EF lenses can be used on full-frame, 1.3x APS-H, as well as 1.6x APS-C.
EF-S lenses can ONLY be used on 1.6x APS-C and will not physically mount on a full-frame or APS-H camera with an EF mount.
Except for a few specialized lenses (TS-E, MP-E), ALL Canon EF lenses made since the introduction of the EF mount in 1987 have a built-in focus motor. All Canon EF-S lenses also have a built-in focus motor. Many of Canon's midrange and high-end lenses have very fast and silent ring-ultrasonic focus motors that allow for quick focusing and instant manual overrides.
In fact, there's more of these AF-S lenses than I had realized, so IMHO the D5000's lack of a built-in focus motor is not as crippling as it used to be back when the D40 was released.
There are still a few notable omissions, though. The following are some of them:
10.5mm f/2.8 Fisheye, 24mm f/2.8, 28mm f/2.8, 50mm f/1.8, 85mm f/1.8, 85mm f/1.4, 105mm f/2, 135mm f/2, 180mm f/2.8, 80-200mm f/2.8, 80-400mm f/4-5.6.
Nikon has pretty much caught up on their zoom lenses in terms of implementing focus motors, but they still have a lot to do on their fixed-focal length primes.
The lack of a built in focus motor precludes the use of older lenses that can be found very inexpensively on the used market. A couple of notable ones are the Tamron 17-50mm f/2.8 (first version) and Tokina 80-200 f/2.8 (which can be found for as low as $300 these days)
By the way, while it is fully possible to manual focus these lenses, it is not exactly the easiest thing to do, especially with the small pentamirror viewfinder on a D5000. Also, for fast primes (which represent most of the lenses lacking focus motors), the camera's focusing screen can't even show DoF past f/2.5, so you're basically guesstimating focus or waiting on the focus confirmation dot. This can be useful if you have a very static subject, but is a lot more cumbersome than using AF when your subject is moving (even slowly moving).

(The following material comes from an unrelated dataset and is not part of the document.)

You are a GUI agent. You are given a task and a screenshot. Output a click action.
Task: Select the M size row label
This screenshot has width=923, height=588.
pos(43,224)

I've used a D300 at work exclusively with a manual focus lens (an 8mm fisheye), but an 8mm fisheye has so much depth of field that it doesn't require focusing once set to the hyperfocal distance. A lens like an 85mm f/1.8, however, would be a much harder beast to deal with if you were forced to manually focus it on a DSLR with a focusing screen not optimized for manual focus.